= Work order =
Take the data below and filter it for lines containing the word "arrow"; show each line found.

= Task inputs =
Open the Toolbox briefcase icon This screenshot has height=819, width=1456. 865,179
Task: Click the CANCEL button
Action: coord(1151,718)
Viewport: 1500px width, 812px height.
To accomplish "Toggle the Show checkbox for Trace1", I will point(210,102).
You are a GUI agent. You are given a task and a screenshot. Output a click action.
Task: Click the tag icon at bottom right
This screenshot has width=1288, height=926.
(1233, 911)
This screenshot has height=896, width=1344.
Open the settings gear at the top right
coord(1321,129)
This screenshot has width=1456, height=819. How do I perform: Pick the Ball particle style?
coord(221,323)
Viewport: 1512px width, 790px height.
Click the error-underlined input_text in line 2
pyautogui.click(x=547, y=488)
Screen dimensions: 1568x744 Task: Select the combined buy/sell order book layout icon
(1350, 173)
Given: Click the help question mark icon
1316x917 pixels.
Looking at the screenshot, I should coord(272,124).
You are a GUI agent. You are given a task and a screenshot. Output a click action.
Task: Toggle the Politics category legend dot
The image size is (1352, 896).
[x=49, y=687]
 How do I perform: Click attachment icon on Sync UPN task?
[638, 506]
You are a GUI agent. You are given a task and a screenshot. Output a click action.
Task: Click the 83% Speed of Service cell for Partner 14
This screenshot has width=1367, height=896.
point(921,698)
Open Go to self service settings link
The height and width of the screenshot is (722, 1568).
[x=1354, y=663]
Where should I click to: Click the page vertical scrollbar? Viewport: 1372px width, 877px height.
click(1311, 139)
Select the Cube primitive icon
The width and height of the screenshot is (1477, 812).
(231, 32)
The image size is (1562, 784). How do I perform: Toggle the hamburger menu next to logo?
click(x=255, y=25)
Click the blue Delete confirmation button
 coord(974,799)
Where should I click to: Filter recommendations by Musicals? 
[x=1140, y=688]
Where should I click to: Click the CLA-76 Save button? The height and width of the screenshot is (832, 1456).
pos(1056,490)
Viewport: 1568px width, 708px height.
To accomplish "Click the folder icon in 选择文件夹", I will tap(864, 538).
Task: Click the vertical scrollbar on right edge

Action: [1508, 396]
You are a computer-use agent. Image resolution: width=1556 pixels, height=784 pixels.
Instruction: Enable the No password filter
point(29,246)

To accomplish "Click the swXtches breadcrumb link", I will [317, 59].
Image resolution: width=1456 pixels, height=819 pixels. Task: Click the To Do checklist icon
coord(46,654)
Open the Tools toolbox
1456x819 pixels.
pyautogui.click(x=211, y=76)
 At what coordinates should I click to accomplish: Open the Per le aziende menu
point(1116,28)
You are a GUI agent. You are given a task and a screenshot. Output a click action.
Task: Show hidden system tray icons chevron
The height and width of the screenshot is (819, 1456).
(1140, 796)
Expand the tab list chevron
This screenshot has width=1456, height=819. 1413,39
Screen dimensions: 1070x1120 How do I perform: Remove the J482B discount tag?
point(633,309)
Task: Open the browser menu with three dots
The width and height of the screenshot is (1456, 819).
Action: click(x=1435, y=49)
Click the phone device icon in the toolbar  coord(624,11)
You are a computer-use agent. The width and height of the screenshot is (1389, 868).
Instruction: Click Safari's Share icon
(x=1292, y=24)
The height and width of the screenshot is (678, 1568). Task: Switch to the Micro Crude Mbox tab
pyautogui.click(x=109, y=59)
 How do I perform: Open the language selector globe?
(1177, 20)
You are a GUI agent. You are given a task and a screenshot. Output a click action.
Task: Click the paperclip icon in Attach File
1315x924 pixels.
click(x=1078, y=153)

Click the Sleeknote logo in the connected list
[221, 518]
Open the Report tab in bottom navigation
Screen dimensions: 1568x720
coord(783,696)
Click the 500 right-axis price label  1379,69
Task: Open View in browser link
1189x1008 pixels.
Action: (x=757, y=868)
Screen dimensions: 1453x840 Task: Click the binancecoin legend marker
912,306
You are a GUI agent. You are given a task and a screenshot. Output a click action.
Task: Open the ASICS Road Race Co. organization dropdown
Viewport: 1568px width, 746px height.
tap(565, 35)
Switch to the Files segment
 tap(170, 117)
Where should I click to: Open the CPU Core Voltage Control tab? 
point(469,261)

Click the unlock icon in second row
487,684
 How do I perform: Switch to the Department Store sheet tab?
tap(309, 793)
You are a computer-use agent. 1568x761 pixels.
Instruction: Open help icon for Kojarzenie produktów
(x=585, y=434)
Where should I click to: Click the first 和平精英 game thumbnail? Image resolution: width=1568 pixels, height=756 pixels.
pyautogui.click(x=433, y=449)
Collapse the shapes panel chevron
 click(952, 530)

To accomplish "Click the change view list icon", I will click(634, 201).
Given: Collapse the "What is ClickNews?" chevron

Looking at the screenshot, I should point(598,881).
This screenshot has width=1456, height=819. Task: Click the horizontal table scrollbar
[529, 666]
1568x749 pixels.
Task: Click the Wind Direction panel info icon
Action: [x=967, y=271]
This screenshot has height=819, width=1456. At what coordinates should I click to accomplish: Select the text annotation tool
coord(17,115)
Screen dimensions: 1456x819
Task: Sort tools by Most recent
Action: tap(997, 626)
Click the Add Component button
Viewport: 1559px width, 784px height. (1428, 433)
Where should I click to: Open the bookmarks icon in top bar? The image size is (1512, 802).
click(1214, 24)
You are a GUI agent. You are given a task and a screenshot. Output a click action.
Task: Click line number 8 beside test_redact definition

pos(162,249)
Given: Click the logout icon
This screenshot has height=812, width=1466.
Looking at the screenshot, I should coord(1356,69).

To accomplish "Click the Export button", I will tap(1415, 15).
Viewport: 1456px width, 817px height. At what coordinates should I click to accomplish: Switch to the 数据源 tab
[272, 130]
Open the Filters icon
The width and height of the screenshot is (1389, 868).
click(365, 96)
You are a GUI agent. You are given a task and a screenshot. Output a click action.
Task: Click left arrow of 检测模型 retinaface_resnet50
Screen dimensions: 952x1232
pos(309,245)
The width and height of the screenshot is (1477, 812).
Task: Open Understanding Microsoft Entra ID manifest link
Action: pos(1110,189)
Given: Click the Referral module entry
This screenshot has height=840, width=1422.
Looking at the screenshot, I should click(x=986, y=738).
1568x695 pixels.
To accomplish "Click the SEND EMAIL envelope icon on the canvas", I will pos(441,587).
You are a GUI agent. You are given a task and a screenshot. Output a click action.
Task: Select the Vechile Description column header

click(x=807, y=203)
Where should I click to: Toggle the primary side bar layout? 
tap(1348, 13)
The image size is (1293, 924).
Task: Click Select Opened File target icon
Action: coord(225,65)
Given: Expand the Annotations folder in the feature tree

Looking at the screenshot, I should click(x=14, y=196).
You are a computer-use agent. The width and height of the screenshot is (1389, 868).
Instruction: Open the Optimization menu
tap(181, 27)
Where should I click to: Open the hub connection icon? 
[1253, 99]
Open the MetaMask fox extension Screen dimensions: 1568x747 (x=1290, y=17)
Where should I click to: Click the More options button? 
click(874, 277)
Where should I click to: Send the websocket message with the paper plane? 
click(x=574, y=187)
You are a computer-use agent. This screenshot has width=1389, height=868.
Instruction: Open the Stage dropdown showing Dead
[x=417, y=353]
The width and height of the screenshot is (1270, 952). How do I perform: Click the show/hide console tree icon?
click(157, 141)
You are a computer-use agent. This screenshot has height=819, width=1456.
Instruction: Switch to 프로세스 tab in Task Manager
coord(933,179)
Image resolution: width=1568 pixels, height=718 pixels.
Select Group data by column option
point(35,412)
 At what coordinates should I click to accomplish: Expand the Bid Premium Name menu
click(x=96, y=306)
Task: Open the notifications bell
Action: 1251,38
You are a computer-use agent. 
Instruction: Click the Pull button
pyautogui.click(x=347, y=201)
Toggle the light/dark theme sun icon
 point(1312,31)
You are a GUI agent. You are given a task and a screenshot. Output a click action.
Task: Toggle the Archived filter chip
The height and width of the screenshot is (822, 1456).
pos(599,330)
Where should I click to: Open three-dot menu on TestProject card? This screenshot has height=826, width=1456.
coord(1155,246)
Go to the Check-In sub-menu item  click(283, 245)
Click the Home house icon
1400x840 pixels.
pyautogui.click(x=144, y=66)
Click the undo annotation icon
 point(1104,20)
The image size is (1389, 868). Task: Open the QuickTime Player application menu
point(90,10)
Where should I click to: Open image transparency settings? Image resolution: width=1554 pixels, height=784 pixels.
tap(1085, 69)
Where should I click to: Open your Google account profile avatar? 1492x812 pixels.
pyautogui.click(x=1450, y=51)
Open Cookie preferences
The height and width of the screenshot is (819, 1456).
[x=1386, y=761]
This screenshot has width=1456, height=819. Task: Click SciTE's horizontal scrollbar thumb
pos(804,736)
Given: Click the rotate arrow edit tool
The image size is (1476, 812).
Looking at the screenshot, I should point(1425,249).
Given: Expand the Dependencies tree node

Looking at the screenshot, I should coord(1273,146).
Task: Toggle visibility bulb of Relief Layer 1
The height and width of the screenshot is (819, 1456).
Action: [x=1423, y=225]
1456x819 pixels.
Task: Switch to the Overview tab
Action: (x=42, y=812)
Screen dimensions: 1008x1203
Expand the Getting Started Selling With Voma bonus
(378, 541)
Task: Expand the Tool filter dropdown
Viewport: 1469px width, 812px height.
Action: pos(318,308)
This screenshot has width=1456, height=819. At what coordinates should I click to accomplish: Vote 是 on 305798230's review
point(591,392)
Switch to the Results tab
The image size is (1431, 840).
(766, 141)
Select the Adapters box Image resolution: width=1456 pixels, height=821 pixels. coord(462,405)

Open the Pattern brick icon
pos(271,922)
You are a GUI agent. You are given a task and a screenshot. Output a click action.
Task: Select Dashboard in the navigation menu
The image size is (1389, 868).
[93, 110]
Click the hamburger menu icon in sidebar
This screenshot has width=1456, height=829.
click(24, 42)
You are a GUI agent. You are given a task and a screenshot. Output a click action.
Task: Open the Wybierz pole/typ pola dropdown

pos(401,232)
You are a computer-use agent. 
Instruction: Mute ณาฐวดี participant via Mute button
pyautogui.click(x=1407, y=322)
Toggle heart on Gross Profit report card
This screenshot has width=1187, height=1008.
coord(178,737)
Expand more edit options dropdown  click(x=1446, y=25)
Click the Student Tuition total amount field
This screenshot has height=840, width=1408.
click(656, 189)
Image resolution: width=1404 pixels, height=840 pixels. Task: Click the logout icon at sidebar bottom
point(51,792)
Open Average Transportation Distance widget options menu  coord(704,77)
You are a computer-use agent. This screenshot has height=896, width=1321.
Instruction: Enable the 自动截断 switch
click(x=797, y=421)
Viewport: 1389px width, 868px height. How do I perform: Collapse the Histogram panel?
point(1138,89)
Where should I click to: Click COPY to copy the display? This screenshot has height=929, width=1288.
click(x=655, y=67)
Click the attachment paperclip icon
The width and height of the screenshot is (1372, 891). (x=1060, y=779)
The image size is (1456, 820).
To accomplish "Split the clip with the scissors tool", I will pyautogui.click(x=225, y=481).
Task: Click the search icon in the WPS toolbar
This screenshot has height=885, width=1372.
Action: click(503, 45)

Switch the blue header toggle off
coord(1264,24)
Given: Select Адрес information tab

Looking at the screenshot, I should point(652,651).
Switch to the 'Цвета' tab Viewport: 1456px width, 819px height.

= Written answer =
Task: Click left arrow of 检测模型 retinaface_resnet50
Given: Click the rotate arrow edit tool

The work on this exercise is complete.